Why ChatGPT Struggles to Count 'R's in 'Strawberry' and What It Reveals About AI's Confident Mistakes

From Tuyetthe, the free encyclopedia of technology

Introduction

In the world of artificial intelligence, a seemingly simple task—counting letters—has become a classic benchmark for the quirks of large language models (LLMs). A well-known example involves ChatGPT frequently miscounting the number of times the letter “R” appears in the word “strawberry.” While this might seem like a trivial oversight, it highlights a deeper issue: the tendency of AI to produce confident, yet incorrect, answers. When OpenAI attempted to showcase improvements in this area, users were quick to point out other persistent errors. This article explores why such mistakes occur, what they reveal about the technology, and ongoing efforts to address them.

Why ChatGPT Struggles to Count 'R's in 'Strawberry' and What It Reveals About AI's Confident Mistakes
Source: 9to5google.com

The Strawberry Test and Its Significance

Why Counting Letters is Hard for AI

At first glance, counting the three ‘R’s in “strawberry” should be trivial for a human, but for a language model like ChatGPT, it’s a different story. LLMs process text not as individual characters but as tokens—chunks of words or subwords. For instance, “strawberry” might be split into tokens like “straw” and “berry,” losing the granularity needed for precise letter counts. Additionally, these models are trained to predict the next token based on probability, not to perform explicit logical or counting operations. When asked to count letters, the model often guesses based on patterns in its training data, leading to confident but wrong answers—sometimes stating two, three, or even four ‘R’s without hesitation.

OpenAI's Attempted Fix

In November 2023, OpenAI claimed that an updated version of ChatGPT had finally mastered the strawberry test. The company took a victory lap on social media, highlighting the improvement. However, the celebration was short-lived. Users who tested the new version quickly discovered that while the letter-counting issue might have been patched, other equally confident mistakes persisted—from incorrectly solving math problems to fabricating historical facts. This episode underscores a crucial point: fixing one narrow error doesn’t solve the broader problem of hallucination in AI.

Confident Mistakes: A Deeper Problem

Examples from the Community

In response to OpenAI’s announcement, users flooded social media with examples of other confident mistakes. One user asked ChatGPT to list the planets in the solar system, and it incorrectly inserted a fictional planet. Another requested a summary of a book that doesn’t exist, and ChatGPT provided a detailed yet entirely fabricated plot. These are not random errors—they are systematic failures tied to how the model generates responses. Because LLMs are designed to appear authoritative, they often produce plausible-sounding but incorrect information, especially in areas requiring precise recall or calculation.
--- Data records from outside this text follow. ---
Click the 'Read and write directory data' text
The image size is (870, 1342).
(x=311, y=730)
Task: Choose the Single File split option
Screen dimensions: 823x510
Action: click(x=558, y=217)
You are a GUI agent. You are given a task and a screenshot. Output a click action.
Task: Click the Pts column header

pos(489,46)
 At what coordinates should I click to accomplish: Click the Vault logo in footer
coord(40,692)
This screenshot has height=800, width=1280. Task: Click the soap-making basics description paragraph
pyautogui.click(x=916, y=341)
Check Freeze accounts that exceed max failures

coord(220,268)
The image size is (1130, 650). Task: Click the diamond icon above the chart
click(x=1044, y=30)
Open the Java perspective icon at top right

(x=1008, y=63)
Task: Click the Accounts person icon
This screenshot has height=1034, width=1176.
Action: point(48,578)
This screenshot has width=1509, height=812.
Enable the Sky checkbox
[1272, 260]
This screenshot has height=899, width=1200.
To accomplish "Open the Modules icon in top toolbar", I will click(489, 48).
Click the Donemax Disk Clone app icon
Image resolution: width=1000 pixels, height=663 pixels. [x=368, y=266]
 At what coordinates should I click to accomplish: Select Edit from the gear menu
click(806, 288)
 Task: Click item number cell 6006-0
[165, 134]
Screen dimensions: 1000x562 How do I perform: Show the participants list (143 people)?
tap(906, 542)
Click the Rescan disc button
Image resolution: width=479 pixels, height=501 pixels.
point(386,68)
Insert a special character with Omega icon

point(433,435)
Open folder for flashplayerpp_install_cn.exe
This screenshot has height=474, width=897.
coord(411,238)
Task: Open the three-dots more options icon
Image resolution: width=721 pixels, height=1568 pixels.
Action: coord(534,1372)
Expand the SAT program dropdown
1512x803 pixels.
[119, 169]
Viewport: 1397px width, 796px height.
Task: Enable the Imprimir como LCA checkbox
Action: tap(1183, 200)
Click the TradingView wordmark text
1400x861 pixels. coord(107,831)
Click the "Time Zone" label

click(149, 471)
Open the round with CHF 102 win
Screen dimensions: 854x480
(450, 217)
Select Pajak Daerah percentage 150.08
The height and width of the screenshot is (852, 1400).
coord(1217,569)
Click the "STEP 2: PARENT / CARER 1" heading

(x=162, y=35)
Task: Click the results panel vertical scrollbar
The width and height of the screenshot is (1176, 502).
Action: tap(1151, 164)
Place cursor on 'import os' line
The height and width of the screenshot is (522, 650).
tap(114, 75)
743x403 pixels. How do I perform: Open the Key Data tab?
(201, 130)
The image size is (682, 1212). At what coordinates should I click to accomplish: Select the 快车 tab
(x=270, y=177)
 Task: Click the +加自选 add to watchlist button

  • Mathematical errors: ChatGPT sometimes struggles with basic arithmetic, such as adding two large numbers or solving simple equations, while confidently stating wrong answers.
  • Factual inaccuracies: The model may invent dates, names, or events, especially when asked about obscure topics
  • Logic puzzles: Tasks requiring step-by-step reasoning, like the classic “river crossing” puzzle, can lead to illogical but convincingly explained solutions.

Why AI Hallucinates

Hallucinations occur because LLMs lack true understanding. They are pattern-matching machines that generate text based on probabilities learned from vast datasets. When a query doesn’t match familiar patterns, the model resorts to its most likely completion, which can be incorrect. Additionally, the models are optimized for smooth, natural-sounding responses, not accuracy. The “confidence” is a byproduct of the generation process—every word is chosen to minimize surprise, even if it leads to a lie.

Why ChatGPT Struggles to Count 'R's in 'Strawberry' and What It Reveals About AI's Confident Mistakes
Source: 9to5google.com

OpenAI's Response and Improvements

OpenAI acknowledges the challenge of confident mistakes. In follow-up statements, they explained that improvements like the strawberry fix are part of a broader effort to enhance reliability. Techniques include:

  1. Chain-of-thought prompting: Encouraging the model to explicitly show its reasoning steps, which can reduce errors in logic and math.
  2. Fine-tuning on correction data: Training on more examples where errors are labeled, helping the model recognize when it might be wrong.
  3. External tools: Integrating calculators or search engines to fact-check outputs in real time.

Despite these efforts, the problem persists. As OpenAI CEO Sam Altman noted, “We are still in the early days of understanding how to make these models reliable.” The strawberry incident is a reminder that no single fix is a panacea. Users should always verify critical information obtained from AI.

Conclusion

The humble strawberry—with its three ‘R’s—has become an unlikely symbol of AI’s limitations. ChatGPT’s struggle to count them, and its confident delivery of incorrect answers, reveals a fundamental tension in large language models: they are built to sound smart, not to be right. While progress is being made, the episode shows that overcoming hallucination is a long-term endeavor. For now, we must treat AI’s confidently spoken words with a healthy dose of skepticism—even when it seems to have finally learned its ‘R’s.